---------- Supplied entries ----------
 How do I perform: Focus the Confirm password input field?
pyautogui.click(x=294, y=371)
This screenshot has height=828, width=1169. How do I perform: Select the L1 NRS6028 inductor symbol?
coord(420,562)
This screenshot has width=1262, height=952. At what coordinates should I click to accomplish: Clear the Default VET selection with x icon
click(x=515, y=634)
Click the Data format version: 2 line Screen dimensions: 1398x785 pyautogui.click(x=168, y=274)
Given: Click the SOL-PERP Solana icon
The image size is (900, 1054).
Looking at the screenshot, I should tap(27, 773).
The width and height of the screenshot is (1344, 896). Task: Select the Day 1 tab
----------
§ Problem
Would you copy the data exactly as shown above?

§ Solution for this exercise
 How do I perform: Focus the Confirm password input field?
pyautogui.click(x=294, y=371)
This screenshot has height=828, width=1169. How do I perform: Select the L1 NRS6028 inductor symbol?
coord(420,562)
This screenshot has width=1262, height=952. At what coordinates should I click to accomplish: Clear the Default VET selection with x icon
click(x=515, y=634)
Click the Data format version: 2 line Screen dimensions: 1398x785 pyautogui.click(x=168, y=274)
Given: Click the SOL-PERP Solana icon
The image size is (900, 1054).
Looking at the screenshot, I should tap(27, 773).
The width and height of the screenshot is (1344, 896). Task: Select the Day 1 tab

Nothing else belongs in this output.